Sabiéndose desprotegido por el sistema político sueco, Julian se trasladó a Reino Unido, donde esperaba protección por su labor informativa, pero no se la dieron. Terminó resguardándose en la Embajada de Ecuador en 2012, obteniendo asilo político por parte del Gobierno de Rafael Correa. En 2019, el Gobierno de Trump formalizó la acusación en contra de Assange por delitos previstos en la Ley de Espionaje de 1917 de Estados Unidos, por lo que podía enfrentar 170 años de cárcel.
En esa coyuntura ya gobernaba en Ecuador Lenín Moreno, quien decidió retirar el asilo político al activista australiano. En abril de 2019 se le permitió a la policía británica entrar a la Embajada ecuatoriana para detenerlo y remitirlo a una cárcel de máxima seguridad en el sur de Inglaterra. Tras innumerables batallas legales, costosas y extenuantes, desde el 24 de junio de 2024 Julian Assange es libre, reclamando su vida después de cinco años en prisión y siete años más como asilado. Sin embargo, a Assange nunca se le regresarán los años perdidos.
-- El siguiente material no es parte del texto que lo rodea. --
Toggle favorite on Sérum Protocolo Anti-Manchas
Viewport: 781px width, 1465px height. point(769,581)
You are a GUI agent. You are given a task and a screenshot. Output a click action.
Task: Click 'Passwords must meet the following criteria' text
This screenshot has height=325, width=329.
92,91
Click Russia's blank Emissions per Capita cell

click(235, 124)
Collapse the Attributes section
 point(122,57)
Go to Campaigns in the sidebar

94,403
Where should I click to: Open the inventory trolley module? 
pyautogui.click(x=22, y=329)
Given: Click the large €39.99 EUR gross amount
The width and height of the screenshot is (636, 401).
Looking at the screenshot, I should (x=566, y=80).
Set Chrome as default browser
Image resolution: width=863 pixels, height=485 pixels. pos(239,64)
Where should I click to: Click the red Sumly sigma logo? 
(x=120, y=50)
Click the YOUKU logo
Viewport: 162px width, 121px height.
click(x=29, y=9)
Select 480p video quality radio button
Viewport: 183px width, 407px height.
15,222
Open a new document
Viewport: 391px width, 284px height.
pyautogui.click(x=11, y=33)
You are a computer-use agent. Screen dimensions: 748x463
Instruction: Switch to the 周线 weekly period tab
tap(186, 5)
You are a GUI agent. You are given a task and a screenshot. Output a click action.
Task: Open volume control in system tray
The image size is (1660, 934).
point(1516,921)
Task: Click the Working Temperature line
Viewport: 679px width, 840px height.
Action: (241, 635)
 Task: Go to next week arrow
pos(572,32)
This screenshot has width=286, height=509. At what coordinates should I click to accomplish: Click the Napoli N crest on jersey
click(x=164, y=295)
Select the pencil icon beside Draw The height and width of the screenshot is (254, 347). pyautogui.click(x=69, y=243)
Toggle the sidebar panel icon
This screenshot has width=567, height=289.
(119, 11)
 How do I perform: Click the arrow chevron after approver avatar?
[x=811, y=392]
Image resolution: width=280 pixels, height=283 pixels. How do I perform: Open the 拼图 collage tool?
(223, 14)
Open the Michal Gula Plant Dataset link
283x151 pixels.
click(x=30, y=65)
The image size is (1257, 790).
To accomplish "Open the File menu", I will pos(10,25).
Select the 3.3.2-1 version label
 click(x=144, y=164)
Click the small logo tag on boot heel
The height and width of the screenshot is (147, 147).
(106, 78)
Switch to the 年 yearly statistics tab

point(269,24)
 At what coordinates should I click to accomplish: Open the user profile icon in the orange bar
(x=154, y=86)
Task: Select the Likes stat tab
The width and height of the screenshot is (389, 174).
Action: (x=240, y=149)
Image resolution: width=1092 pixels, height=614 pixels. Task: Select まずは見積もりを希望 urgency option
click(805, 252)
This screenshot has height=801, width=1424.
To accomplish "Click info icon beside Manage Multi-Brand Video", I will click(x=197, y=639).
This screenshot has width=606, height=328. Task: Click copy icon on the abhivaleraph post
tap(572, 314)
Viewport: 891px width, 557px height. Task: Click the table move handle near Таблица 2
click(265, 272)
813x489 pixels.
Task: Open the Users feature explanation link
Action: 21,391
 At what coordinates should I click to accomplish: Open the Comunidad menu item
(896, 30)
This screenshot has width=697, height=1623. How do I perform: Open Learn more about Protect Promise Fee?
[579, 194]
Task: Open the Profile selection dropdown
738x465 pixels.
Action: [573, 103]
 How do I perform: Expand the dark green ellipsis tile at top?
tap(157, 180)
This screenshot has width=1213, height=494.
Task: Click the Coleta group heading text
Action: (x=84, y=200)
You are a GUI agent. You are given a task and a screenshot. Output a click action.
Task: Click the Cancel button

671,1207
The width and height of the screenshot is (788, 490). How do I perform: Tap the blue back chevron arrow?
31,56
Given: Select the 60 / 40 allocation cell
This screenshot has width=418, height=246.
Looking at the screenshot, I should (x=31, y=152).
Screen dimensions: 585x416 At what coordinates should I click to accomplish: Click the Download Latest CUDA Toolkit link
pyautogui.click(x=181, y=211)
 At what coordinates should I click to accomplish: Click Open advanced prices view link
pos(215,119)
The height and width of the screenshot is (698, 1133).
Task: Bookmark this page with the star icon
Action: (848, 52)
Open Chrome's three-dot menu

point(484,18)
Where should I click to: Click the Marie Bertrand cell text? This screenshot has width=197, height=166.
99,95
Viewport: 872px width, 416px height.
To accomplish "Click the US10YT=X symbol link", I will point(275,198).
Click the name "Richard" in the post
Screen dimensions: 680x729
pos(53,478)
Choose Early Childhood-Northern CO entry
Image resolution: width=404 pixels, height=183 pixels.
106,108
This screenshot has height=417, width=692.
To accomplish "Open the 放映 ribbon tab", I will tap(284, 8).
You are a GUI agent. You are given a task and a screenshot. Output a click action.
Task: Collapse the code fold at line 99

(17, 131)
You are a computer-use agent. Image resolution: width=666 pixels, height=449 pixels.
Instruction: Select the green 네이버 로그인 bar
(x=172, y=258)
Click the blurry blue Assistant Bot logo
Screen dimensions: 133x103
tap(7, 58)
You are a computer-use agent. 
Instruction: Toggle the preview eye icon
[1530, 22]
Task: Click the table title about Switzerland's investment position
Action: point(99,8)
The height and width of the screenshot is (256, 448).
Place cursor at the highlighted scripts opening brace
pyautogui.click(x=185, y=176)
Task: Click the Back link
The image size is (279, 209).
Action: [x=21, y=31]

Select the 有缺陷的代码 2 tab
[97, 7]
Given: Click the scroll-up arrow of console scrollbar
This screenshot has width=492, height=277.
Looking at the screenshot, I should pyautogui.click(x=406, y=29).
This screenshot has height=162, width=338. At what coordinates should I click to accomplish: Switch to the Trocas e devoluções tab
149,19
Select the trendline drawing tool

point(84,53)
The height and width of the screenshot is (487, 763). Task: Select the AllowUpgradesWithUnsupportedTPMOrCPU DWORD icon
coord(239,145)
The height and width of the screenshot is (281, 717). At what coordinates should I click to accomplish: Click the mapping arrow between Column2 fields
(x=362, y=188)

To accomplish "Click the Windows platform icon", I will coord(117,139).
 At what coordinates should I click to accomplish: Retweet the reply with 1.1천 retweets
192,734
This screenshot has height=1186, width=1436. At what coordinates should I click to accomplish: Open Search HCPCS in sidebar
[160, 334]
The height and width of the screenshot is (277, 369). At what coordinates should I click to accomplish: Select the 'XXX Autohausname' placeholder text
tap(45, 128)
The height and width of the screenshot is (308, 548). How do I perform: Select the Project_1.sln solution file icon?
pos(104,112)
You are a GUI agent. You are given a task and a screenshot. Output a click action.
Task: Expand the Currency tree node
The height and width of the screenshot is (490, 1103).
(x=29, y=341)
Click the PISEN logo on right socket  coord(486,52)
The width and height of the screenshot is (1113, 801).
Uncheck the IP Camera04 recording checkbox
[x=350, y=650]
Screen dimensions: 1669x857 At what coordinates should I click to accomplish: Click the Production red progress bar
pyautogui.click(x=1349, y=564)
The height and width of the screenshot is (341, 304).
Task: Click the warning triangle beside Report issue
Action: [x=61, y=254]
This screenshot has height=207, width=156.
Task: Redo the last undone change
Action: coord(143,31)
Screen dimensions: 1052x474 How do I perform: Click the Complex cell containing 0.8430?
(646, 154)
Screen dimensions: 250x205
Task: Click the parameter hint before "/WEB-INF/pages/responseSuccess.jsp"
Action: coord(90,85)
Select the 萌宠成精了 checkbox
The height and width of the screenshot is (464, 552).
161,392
Pero la historia no se constriñe a Assange. Recordemos que Chelsea Manning, integrante del Ejército estadounidense, fue quien filtró los 500 mil documentos clasificados a Wikileaks. Ella enfrentaría severos cargos y fue enjuiciada en un tribunal militar. Se le condenó a 35 años de cárcel, pero estuvo tres, ya que la pena fue conmutada por Obama días antes de entregar el poder a Trump en 2017. Chelsea es una emblemática whistleblower o alertadora que nos recuerda la necesidad de brindar salvaguardas nacionales e internacionales de protección a personas funcionarias que filtran información de interés público, como violaciones graves a derechos humanos o actos graves de corrupción.
De hecho, en este contexto se aprobaron en 2013 los Principios Globales sobre Seguridad Nacional y el Derecho a la Información, mejor conocidos como Principios de Tshwane [1], los cuales establecen las bases y mecanismos de protección para personas alertadoras. Hoy día, sabemos que los gobiernos clasifican la información sensible como de “seguridad nacional” para evitar rendir cuentas. Muchas veces esa clasificación pretende encubrir faltas graves en diversos rubros de la vida pública, por lo que la labor de personas éticas dentro del funcionariado público que filtran esta información es esencial.
En México, durante la gestión de Irma Eréndira Sandoval como Secretaria de la Función Pública, se empujó como iniciativa un sistema de protección a personas alertadoras dentro del Gobierno, acompañado de un protocolo. También se buscó armar una iniciativa de Ley. Todo este esfuerzo se truncó con su salida del Gabinete.
Todo lo anterior demuestra que los gobiernos y otros actores de poder están lejos de garantizar la seguridad de la labor periodística y todo el circuito que le rodea (fuentes anónimas, alertadores, etc). Por el contrario, en esta tercera década del siglo XXI, tanto personas alertadoras como la misma prensa enfrentan nuevos retos que se suman a la persecución criminal, la tortura y el asesinato – en caso de periodistas-. Esas nuevas formas de censura están vinculadas con estrategias de estigmatización amplificada por “milicias digitales” que pretenden acabar con lo más importante para las personas que informan y alertan: su credibilidad. También se suman cada vez más intrusivas formas de espionaje.
Como nos demuestra Assange, ningún Gobierno es impoluto en cuanto los ataques a la prensa y a personas alertadoras se refiere. De hecho esta circunstancia, basada en un vehemente “antiyanquismo”, ha sido aguijoneada por gobiernos “progresistas” que tienen muchas cuentas que rendir respecto a la prensa de sus países. No debemos olvidar que las democracias no solamente detentan como fuente de legitimidad el voto, sino también la posibilidad de que todas las voces sean escuchadas.
Conforme en el mundo toman el poder más gobiernos de corte autocrático, vemos más lejana la aspiración de una prensa libre de asedio y la conformación de una infraestructura que proteja las fuentes informativas que se atreven a hacer pública información que nos compete y nos es relevante. Sin embargo Assange y Manning nos recuerdan una sociedad resilente, dispuesta a luchas por derechos y libertades democráticas, aún a costa de enfrentar a los poderosos, sean quienes sean.